Now, if the angles ABC, DEF, and GHK are equal to one another then (it is) clear that, (with) AC, DF, and GK also becoming equal, it is possible to construct a triangle from (straight-lines) equal to AC, DF, and GK.
And if not, let them be unequal, and let KHL, equal to angle ABC, have been constructed on the straight-line HK, at the point H on it.
And let HL be made equal to one of AB, BC, DE, EF, GH, and HK.
And let KL and GL have been joined.
And since the two (straight-lines) AB and BC are equal to the two (straight-lines) KH and HL (respectively), and the angle at B (is) equal to KHL, the base AC is thus equal to the base KL [Prop. 1.4].
And since (the sum of) ABC and GHK is greater than DEF, and ABC equal to KHL, GHL is thus greater than DEF.
And since the two (straight-lines) GH and HL are equal to the two (straight-lines) DE and EF (respectively), and angle GHL (is) greater than DEF, the base GL is thus greater than the base DF [Prop. 1.24].
But, (the sum of) GK and KL is greater than GL [Prop. 1.20].
Thus, (the sum of) GK and KL is much greater than DF.
And KL (is) equal to AC.
Thus, (the sum of) AC and GK is greater than the remaining (straight-line) DF.
So, similarly, we can show that (the sum of) AC and DF is greater than GK, and, further, that (the sum of) DF and GK is greater than AC.
Thus, it is possible to construct a triangle from (straight-lines) equal to AC, DF, and GK.
(Which is) the very thing it was required to show.
Proposition 23
To construct a solid angle from three (given) plane angles, (the sum of) two of which is greater than the remaining (one, the angles) being taken up in any (possible way).
So, it is necessary for the (sum of the) three (angles) to be less than four right-angles [Prop. 11.21].
Let ABC, DEF, and GHK be the three given plane angles, of which let (the sum of) two be greater than the remaining (one, the angles) being taken up in any (possible way), and, further, (let) the (sum of the) three (be) less than four right-angles.

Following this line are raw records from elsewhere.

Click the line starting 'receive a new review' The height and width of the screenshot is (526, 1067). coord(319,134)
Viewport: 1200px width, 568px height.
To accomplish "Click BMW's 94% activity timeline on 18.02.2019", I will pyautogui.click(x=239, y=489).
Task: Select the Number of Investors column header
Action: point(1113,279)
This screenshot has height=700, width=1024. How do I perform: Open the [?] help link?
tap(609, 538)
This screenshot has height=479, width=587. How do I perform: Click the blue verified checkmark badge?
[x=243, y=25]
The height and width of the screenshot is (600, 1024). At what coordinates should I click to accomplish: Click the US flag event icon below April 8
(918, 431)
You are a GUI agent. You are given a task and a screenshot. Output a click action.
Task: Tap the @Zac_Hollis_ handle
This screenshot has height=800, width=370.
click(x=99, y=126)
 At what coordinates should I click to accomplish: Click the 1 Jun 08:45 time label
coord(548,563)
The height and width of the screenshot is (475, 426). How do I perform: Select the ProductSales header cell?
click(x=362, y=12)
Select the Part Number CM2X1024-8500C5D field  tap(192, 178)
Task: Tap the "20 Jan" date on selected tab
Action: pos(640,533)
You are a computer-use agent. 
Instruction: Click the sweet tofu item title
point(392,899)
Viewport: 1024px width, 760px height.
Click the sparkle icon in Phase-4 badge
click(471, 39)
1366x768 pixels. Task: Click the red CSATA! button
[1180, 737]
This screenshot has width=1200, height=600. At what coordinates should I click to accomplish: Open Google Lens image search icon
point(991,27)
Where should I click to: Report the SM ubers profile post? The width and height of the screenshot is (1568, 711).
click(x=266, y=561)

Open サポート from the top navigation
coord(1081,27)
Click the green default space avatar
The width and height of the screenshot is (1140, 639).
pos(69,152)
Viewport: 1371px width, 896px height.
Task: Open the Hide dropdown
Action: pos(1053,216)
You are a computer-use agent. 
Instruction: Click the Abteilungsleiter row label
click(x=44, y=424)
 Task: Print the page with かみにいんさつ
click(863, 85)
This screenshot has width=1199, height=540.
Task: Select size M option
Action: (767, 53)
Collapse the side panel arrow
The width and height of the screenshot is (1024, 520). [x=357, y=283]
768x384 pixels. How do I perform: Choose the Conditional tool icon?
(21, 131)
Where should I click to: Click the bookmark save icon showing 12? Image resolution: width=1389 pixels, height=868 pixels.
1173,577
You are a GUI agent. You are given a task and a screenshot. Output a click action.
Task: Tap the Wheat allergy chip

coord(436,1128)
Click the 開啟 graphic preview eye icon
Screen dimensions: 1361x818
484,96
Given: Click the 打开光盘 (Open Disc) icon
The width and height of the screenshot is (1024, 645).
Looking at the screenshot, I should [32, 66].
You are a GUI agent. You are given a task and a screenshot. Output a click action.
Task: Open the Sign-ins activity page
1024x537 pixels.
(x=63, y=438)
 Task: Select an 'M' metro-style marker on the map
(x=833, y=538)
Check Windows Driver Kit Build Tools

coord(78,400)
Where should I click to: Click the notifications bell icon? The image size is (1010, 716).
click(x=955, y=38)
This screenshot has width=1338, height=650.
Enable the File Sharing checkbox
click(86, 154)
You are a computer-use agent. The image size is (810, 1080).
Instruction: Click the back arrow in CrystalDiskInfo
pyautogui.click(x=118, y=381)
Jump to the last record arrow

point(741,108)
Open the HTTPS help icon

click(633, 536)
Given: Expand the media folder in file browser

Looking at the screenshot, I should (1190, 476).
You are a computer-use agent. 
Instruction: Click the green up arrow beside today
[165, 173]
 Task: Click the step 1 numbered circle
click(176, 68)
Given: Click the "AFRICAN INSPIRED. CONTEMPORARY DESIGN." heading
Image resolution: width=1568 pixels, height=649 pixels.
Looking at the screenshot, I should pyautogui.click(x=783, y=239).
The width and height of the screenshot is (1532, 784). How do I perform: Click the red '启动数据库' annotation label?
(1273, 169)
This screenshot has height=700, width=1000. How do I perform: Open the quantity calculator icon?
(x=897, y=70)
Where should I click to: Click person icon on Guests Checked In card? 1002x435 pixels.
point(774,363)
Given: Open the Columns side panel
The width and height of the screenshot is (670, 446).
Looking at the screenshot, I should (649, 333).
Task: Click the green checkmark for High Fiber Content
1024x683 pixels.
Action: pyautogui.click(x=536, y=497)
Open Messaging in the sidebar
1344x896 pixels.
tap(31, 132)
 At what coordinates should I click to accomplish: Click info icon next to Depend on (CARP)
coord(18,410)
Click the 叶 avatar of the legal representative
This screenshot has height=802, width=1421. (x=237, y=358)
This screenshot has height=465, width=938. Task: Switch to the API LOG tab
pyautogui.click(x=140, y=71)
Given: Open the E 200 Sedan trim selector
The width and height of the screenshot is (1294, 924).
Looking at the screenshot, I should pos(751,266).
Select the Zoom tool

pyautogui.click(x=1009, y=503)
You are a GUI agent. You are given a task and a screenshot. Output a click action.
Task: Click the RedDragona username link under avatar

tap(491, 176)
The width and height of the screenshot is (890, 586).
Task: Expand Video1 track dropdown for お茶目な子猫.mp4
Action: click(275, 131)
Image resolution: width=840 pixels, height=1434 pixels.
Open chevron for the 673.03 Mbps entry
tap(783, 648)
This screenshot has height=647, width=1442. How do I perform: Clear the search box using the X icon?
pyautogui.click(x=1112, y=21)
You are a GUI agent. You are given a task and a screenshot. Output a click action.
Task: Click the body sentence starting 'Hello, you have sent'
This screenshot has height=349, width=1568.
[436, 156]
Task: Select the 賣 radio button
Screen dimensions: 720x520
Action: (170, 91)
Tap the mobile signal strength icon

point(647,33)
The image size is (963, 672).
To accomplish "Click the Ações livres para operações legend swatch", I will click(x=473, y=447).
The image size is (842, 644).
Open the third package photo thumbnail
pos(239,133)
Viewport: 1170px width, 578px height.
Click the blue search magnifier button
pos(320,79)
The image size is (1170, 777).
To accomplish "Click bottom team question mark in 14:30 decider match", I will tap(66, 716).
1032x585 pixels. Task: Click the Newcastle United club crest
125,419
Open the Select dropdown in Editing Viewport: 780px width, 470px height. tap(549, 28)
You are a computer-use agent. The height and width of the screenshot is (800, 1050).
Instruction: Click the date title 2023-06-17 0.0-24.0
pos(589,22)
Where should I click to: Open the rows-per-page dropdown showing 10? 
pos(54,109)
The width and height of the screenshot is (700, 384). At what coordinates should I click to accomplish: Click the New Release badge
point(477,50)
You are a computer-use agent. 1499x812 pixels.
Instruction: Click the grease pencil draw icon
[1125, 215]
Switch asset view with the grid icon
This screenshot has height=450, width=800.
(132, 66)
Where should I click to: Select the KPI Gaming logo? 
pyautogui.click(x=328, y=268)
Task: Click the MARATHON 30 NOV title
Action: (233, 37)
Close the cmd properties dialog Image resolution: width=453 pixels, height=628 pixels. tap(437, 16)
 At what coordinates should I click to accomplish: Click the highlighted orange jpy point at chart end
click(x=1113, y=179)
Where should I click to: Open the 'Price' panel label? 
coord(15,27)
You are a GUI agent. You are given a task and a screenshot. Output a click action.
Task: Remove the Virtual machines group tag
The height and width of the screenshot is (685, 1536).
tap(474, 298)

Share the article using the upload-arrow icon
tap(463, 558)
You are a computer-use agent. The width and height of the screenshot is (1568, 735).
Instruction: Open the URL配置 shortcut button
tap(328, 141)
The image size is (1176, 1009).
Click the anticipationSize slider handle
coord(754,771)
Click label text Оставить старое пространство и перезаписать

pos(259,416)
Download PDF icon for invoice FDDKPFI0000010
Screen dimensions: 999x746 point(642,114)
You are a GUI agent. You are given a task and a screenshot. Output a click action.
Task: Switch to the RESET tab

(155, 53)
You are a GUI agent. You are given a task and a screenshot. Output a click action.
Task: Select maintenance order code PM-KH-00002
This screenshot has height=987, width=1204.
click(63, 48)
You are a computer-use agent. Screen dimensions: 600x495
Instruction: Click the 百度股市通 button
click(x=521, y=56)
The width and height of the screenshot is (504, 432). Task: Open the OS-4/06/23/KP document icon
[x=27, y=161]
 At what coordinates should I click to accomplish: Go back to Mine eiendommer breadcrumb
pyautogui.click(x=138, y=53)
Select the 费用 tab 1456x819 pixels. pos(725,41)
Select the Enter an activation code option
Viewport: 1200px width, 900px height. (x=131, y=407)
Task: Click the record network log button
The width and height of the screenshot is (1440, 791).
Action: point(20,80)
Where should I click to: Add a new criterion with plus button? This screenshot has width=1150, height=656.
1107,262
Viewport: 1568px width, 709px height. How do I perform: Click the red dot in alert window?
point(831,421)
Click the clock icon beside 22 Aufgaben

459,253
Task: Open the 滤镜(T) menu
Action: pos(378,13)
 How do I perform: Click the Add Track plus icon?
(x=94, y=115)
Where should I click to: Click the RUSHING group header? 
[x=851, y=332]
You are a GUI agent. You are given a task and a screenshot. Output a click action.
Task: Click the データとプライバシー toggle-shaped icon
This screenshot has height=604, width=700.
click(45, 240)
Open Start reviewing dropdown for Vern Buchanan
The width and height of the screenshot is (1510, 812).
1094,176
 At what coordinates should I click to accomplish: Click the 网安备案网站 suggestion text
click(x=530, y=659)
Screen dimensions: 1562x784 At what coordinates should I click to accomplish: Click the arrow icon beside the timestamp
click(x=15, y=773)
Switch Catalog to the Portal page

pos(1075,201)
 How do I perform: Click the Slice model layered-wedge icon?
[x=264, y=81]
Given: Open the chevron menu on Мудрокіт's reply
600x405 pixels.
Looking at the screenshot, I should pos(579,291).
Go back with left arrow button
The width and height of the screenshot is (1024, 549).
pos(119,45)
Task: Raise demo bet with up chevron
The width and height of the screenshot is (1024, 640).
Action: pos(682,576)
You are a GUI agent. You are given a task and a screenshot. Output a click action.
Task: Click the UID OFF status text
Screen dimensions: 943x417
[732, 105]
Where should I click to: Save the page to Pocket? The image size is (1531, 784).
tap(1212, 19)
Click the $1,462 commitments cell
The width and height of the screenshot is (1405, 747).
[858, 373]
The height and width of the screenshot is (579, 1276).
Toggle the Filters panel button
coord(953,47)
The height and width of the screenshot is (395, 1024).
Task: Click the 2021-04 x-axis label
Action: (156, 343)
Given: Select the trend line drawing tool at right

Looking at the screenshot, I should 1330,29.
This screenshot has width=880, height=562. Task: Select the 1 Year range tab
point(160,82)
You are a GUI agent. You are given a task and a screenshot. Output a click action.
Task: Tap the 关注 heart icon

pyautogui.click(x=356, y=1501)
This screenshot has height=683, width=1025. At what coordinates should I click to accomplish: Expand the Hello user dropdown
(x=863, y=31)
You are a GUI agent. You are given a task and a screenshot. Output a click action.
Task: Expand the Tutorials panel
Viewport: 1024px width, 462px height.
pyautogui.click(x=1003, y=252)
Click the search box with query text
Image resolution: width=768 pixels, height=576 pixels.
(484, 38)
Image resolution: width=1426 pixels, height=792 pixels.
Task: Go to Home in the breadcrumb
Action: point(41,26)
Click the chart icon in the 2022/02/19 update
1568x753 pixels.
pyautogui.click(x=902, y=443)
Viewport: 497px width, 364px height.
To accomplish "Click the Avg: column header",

So, it is necessary to construct a solid angle from (plane angles) equal to ABC, DEF, and GHK.
Let AB, BC, DE, EF, GH, and HK be cut off (so as to be) equal (to one another).
And let AC, DF, and GK have been joined.
It is, thus, possible to construct a triangle from (straight-lines) equal to AC, DF, and GK [Prop. 11.22].
Let (such a triangle), LMN, have be constructed, such that AC is equal to LM, DF to MN, and, further, GK to NL.
And let the circle LMN have been circumscribed about triangle LMN [Prop. 4.5].
And let its center have been found, and let it be (at) O.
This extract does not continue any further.